Appellants complain that a petition for a change of venue filed by them was not granted. The petition asked for a change of venue pursuant to the statute, on account of the prejudice of William M. Vandeventer and Robert H. Flannigan, judges of the City Court. The petition was signed by appellants, Thomas May, Jr. and Joseph A. Kurrus, also the bondsman Albert M. Meints, by Fred B. Merrills, their attorney, shortly prior to the discharge of the last-named bondsman in bankruptcy. It purports to have been made by Thomas May, Jr. on behalf of himself and his codefendants Kurrus and Meints and is sworn to by May alone. It does not state that it is made at the request of Kurrus and Meints or with their knowledge or consent. Section 3 of the Venue Act (J. & A. 11,489) provides: “Every application for a change of venue shall be by petition, setting forth the cause of the application and praying a change of venue, which petition shall be verified by the affidavit of the applicant.”
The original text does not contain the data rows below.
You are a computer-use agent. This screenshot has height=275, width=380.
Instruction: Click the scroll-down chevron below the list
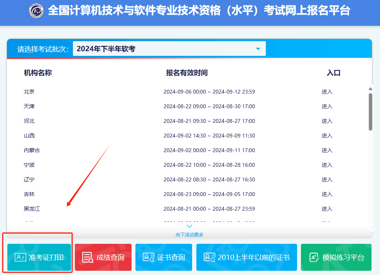click(x=189, y=226)
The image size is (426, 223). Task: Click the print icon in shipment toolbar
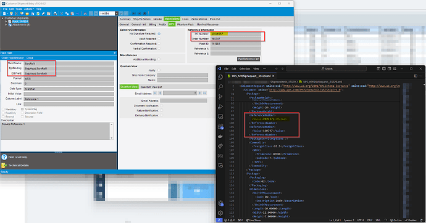[x=55, y=14]
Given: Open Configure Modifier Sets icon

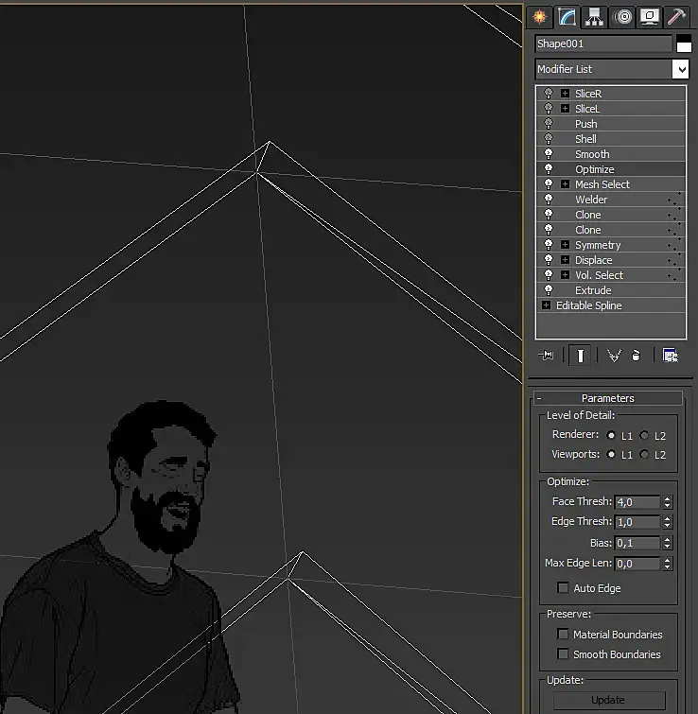Looking at the screenshot, I should [671, 356].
In Eddleman v. Union County Traction Co., 217 Ill. 409, which was a condemnation proceeding, it was held that a petition for a change of venue upon the alleged ground that the judge was prejudiced was properly denied, where only a part of the defendants joined in the petition and the same was not sworn to by one of two defendants who signed it. In Gourley v. Pierce, 182 Ill. App. 609, it was held in a bill to contest a will that an application for a change of venue by one complainant when not joined in or consented to by the other complainants was properly denied. In Tanner v. Clapp, 139 Ill. App. 353, which was a suit in assumpsit, a petition for a change of venue, which stated that the application was made with the consent and on behalf of all the defendants, but which was signed and verified by the defendant only, was held to be insufficient. In view of these authorities, we are of opinion that the court properly refused the petition for a change of venue from the judges of the City Court in this case.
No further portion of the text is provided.